How powerful are words? The world was created with one

The art and science of psychotherapy is based on the power of words. Words are the tools of the trade; they’re the transmitters as well as the building blocks of healing, growth, and transformative change. “Sticks and stones may break my bones but words will never harm me”? No psychologist can agree with that!

Across the Muslim world, “sticks and stones” have been the response that followed an Egyptian television personality’s featuring a YouTube video clip that mocked the prophet Mohammed. The violence was accompanied by demands for U.S. government suppression of material that insults Islam.

We have seen this all before before: murderous rage followed the publication of cartoons in an obscure Danish newspaper, Salman Rushdie forced into hiding for years when his life was threatened by a fatwa for his novel, Satanic Verses. Rampaging mobs send the bloody message: words are powerful and threatening.

The notion that words can threaten a society (or a soul) is not unique to Islam. Judaism, and Christianity, as well as Islam, have strong injunctions against blasphemy. Religious texts affirm that God and leadership are to be spoken of only with the greatest respect and reverence, or dire consequences, in this world and in the next, will ensue. These religious laws testify to a truth that words are indeed powerful. To my knowledge, however, no modern Jewish or Christian country has criminalized blasphemy. Yet.

Over the past 10+ years, the 57 member Organization of Islamic Cooperation (OIC) has sponsored and tried to pass a U.N. resolution calling on countries to criminalize “defamation of religion.” At first glance the phrase seems bland and politically correct, but last year the Pew Research Center looked at what really happens in countries with blasphemy laws. The report, “Rising Restrictions on Religion” noted that laws against “blasphemy, apostasy, and defamation of religion” in practice are used to punish religious minorities whose unorthodox views are seen as threatening religious harmony in the country.
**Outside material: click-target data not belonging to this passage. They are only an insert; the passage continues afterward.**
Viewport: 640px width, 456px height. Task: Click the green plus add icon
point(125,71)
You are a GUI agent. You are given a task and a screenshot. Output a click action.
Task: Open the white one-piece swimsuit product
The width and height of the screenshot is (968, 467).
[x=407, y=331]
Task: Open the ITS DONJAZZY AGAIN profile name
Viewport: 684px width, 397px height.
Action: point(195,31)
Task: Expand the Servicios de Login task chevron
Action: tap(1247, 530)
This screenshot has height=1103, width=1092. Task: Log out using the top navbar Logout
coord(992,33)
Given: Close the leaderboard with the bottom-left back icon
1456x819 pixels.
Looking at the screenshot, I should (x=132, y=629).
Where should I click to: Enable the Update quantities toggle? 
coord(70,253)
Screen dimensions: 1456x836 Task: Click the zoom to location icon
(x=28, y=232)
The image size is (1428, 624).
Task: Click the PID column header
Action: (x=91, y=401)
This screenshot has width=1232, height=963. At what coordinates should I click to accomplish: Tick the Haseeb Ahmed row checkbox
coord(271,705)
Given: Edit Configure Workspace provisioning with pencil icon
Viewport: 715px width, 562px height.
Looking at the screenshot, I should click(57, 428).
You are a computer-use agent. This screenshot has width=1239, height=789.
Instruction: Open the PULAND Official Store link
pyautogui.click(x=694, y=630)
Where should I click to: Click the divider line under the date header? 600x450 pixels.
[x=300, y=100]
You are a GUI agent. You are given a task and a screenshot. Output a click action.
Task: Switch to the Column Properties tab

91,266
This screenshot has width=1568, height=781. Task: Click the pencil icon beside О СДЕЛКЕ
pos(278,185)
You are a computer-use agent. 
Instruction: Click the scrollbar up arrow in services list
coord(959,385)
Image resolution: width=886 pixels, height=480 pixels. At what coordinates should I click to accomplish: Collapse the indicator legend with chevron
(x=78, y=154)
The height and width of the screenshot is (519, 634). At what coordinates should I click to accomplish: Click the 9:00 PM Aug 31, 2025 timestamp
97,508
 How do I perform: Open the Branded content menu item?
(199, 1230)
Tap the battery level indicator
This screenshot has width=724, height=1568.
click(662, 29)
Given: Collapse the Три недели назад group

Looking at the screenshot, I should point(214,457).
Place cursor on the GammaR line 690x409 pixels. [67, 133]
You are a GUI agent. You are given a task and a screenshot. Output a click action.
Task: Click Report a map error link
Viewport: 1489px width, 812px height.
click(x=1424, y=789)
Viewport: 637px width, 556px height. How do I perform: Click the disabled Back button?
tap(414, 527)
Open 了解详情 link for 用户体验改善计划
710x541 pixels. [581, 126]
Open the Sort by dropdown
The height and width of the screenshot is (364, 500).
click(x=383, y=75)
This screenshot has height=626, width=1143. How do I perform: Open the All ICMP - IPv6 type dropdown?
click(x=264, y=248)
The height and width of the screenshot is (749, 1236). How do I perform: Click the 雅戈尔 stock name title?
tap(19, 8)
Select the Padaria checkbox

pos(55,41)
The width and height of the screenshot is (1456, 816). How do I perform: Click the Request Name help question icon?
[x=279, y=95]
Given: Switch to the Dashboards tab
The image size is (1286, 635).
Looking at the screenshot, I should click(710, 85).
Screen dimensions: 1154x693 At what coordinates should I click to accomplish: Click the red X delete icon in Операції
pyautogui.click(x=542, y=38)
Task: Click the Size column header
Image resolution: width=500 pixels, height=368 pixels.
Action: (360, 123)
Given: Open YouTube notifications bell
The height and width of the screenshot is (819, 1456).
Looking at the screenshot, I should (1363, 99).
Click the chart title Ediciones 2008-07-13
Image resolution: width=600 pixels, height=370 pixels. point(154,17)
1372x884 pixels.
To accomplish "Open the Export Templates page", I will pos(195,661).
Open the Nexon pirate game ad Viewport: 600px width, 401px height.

And it is certainly the case that countries “outraged” by the offensive YouTube clip, are not inhibited in any way from expressing hostility towards other religions and cultures. Sermons, television entertainment, and school textbooks are replete with materials that demonize those others, inciting their population against them. Memri.org is a website that translates and aggregates articles, cartoons, and video from the Middle East and South Asia, and makes them accessible to the non-Arabic-speaking world. Check it out and you’ll find that much of the material is vile (see, for example, the Tom Lantos Archives on Anti-Semitism and Holocaust Denial on that site), but some are hopeful. Just today, an article was posted with the encouraging headline “Harsh Self-Criticism In Arab World Over Violent Reactions To Anti-Islamic Film.”

In the drama of psychotherapy, self-examination is often the first step toward change. Perhaps this time it will be true for the troubled regions of the world, as well.